#### The exercise:
Duplicate word for word everything in the passage on CAB rules below, from "CABs also would" down to "apply to CABs.".

#### Text provided:
Securities Offerings (CAB Rule 500 Series)
    The proposed CAB Rule 500 Series would subject CABs to certain 
rules concerning securities offerings. CABs would be subject to FINRA 
Rules 5122 (Private Placements of Securities Issued by Members) and 
5150 (Fairness Opinions).
Investigations and Sanctions, Code of Procedure, and Arbitration and 
Mediation (CAB Rules 800, 900 and 1000)
    CABs would be subject to the FINRA Rule 8000 Series governing 
investigations and sanctions of firms, other than FINRA Rules 8110 
(Availability of Manual to Customers), 8211 (Automated Submission of 
Trading Data Requested by FINRA), and 8213 (Automated Submission of 
Trading Data for Non-Exchange-Listed Securities Requested by FINRA).
    CABs would not be subject to FINRA Rule 8110 (Availability of 
Manual to Customers), which requires members to make available a 
current copy of the FINRA manual for examination by customers upon 
request. If the Commission approves this proposed rule change, the CAB 
rule set would be available through the FINRA Web site. Accordingly, 
FINRA does not believe this rule is necessary for CABs.
    CABs also would not be subject to FINRA Rules 8211 (Automated 
Submission of Trading Data Requested by FINRA) or 8213 (Automated 
Submission of Trading Data for Non-Exchange-Listed Securities Requested 
by FINRA). Given that these rules are intended to assist FINRA in 
requesting trade data from firms engaged in securities trading, and 
that CABs would not engage in securities trading, FINRA

[[Page 79974]]

does not believe that these rules should apply to CABs.
    CABs would be subject to the FINRA Rule 9000 Series governing 
disciplinary and other proceedings involving firms, other than the 
FINRA Rule 9700 Series (Procedures on Grievances Concerning the 
Automated Systems). Proposed CAB Rule 900(c) would provide that any CAB 
may be subject to a fine under FINRA Rule 9216(b) with respect to an 
enumerated list of FINRA By-Laws, CAB rules and SEC rules under the 
Exchange Act. Proposed CAB Rule 900(d) would authorize FINRA staff to 
require a CAB to file communications with the FINRA Advertising 
Regulation Department at least ten days prior to use if the staff 
determined that the CAB had departed from CAB Rule 221's standards.
    CABs would be subject to the FINRA Rule 12000 Series (Code of 
Arbitration Procedure for Customer Disputes), 13000 Series (Code of 
Arbitration Procedure for Industry Disputes) and 14000 Series (Code of 
Mediation Procedure).

#### Given material:
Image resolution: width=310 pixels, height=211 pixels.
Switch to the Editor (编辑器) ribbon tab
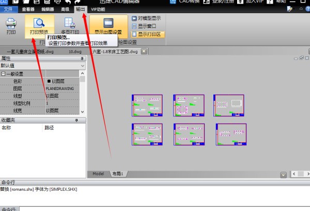[49, 9]
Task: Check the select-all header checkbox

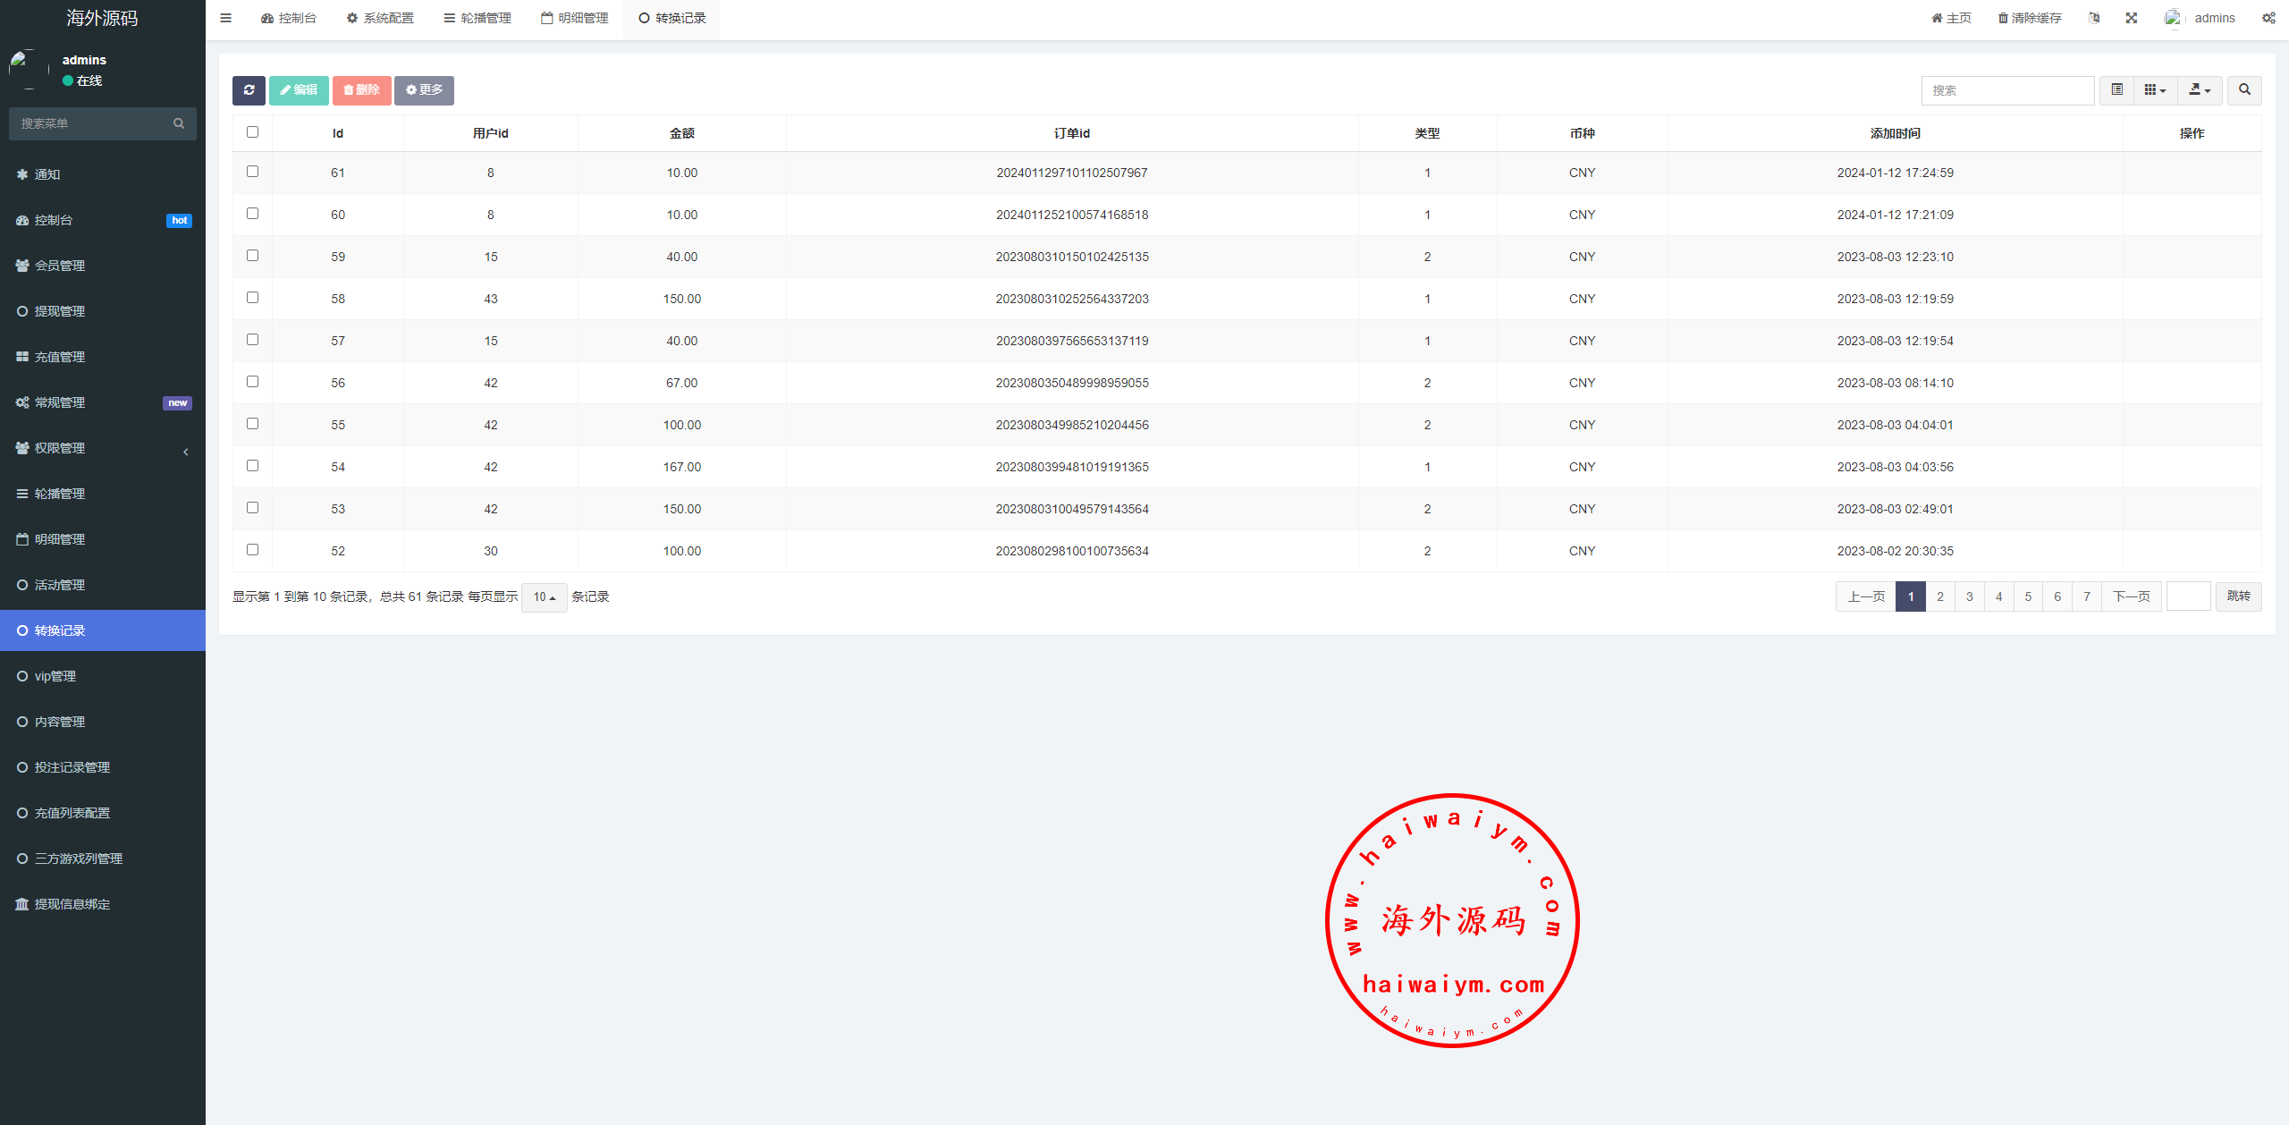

#### In response:
CABs also would not be subject to FINRA Rules 8211 (Automated 
Submission of Trading Data Requested by FINRA) or 8213 (Automated 
Submission of Trading Data for Non-Exchange-Listed Securities Requested 
by FINRA). Given that these rules are intended to assist FINRA in 
requesting trade data from firms engaged in securities trading, and 
that CABs would not engage in securities trading, FINRA

[[Page 79974]]

does not believe that these rules should apply to CABs.